*** Opening of Task data ***

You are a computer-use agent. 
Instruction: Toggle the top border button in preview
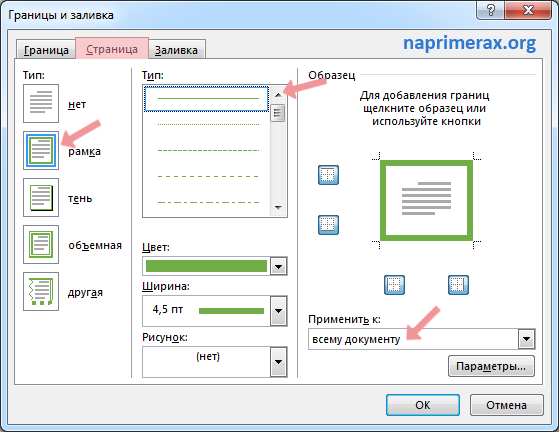328,175
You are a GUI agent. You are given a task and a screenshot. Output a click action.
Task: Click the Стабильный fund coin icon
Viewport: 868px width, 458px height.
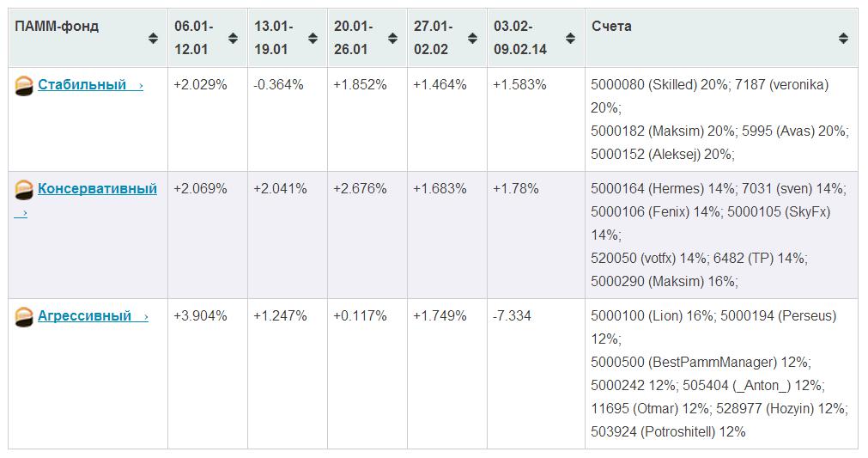tap(23, 87)
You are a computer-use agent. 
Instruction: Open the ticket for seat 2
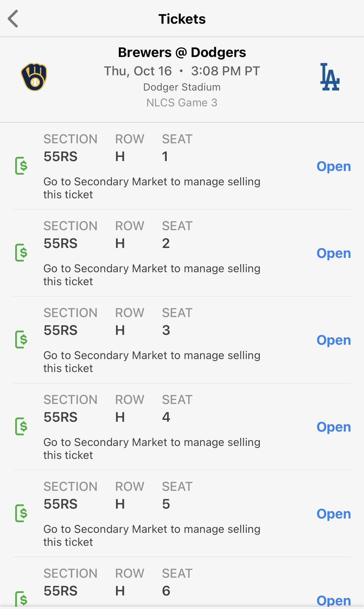[x=334, y=253]
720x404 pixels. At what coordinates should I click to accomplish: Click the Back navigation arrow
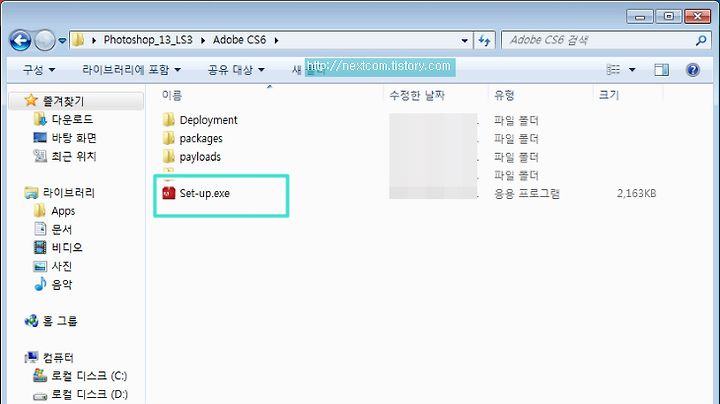pyautogui.click(x=20, y=40)
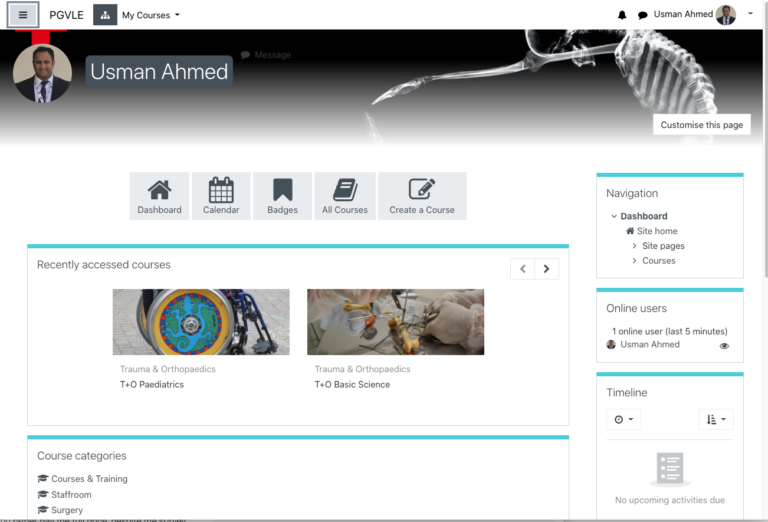This screenshot has height=522, width=768.
Task: Show next recently accessed courses
Action: [547, 269]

*** Close of Task data ***

Work to be completed:
Each line from the one containing "Task: Click the Стабильный fund coin icon" through the last line of the entries above is to be extracted exactly. Pictures are not part of the copy.

Result of this exercise:
Task: Click the Стабильный fund coin icon
Viewport: 868px width, 458px height.
tap(23, 87)
You are a computer-use agent. 
Instruction: Open the ticket for seat 2
[x=334, y=253]
720x404 pixels. At what coordinates should I click to accomplish: Click the Back navigation arrow
pyautogui.click(x=20, y=40)
This screenshot has height=522, width=768.
Task: Show next recently accessed courses
Action: [547, 269]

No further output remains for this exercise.